Following is the problem:
A sinusoidal signal $$A_c\cos(2πf_ct + φ)$$, where φ is uniformly distributed over $$[−π, π]$$, is quantized by a 1-bit quantizer. Assume that the signal utilizes all the representation levels of the quantizer. What will be the signal-to-quantization noise ratio?
I have done some basic problems on quantization but I am not sure how to proceed when a probability distribution is given.
Any help is appreciated. Thanks!
without loss of generality, it doesn't matter what \$\varphi\$ is and it can be assumed \$ A_c \ge 0 \$.

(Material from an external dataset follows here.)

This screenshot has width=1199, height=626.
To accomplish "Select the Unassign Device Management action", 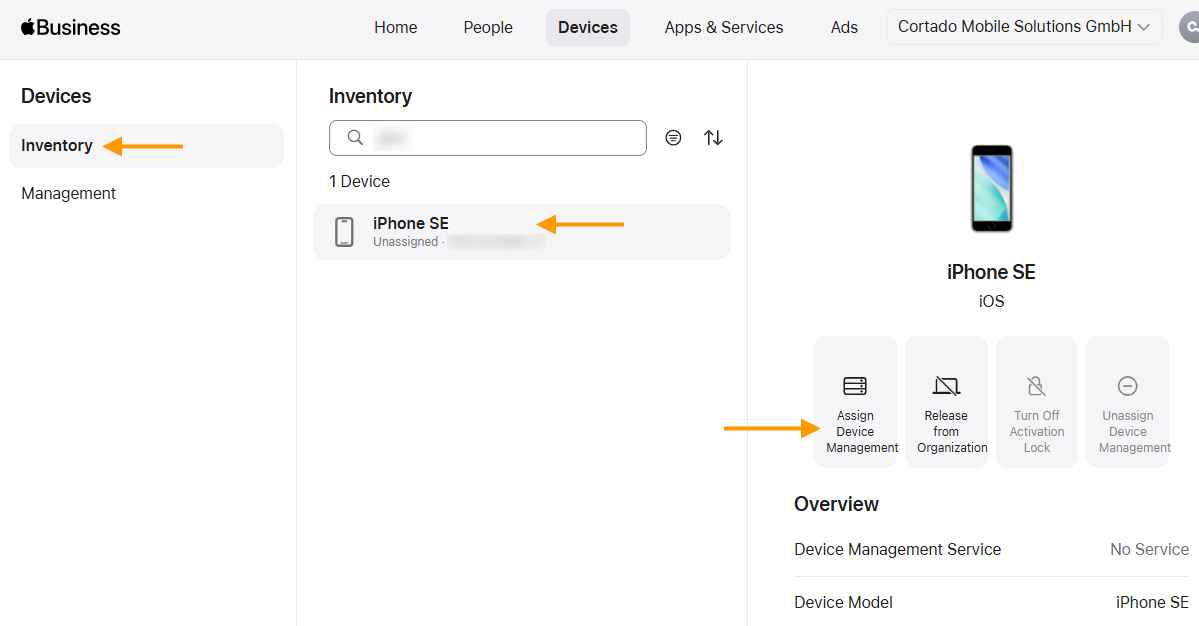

since this is a 1-bit quantizer, the sole quantizing threshold is at 0. then the error will depend on the ratio of the output level of the quantizer and \$ A_c \$. let the 1-bit quantizer be defined as:
$$ \hat{x}(t) \triangleq \frac{\Delta}{2}\operatorname{sgn}\{ x(t) \} $$
where \$ x(t) = A_c \sin(2 \pi f_c t + \varphi) \$ and the stepsize \$ \Delta > 0 \$.

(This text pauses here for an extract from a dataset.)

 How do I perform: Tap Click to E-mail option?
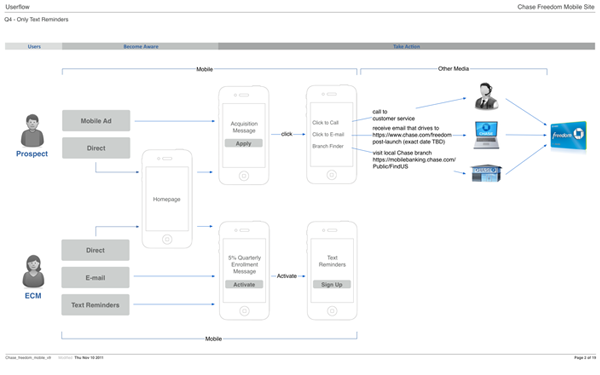[x=328, y=134]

and the quantization error is
$$ \epsilon_x(t) \triangleq \hat{x}(t) - x(t) $$
if the output level of the 1-bit quantizer is \$\pm 1\$ (which means \$\Delta=2\$) and \$ A_c \$ is a million, you can expect an awful lotta quantization error. but this 1-bit quantizer will behave exactly the same as if \$ A_c = 2 \$ in which the quantization error would be far less. somehow, a 1-bit quantizer has an inherent gain factor in it and that has to be modeled from some knowledge of the nature of the amplitude of \$x(t)\$.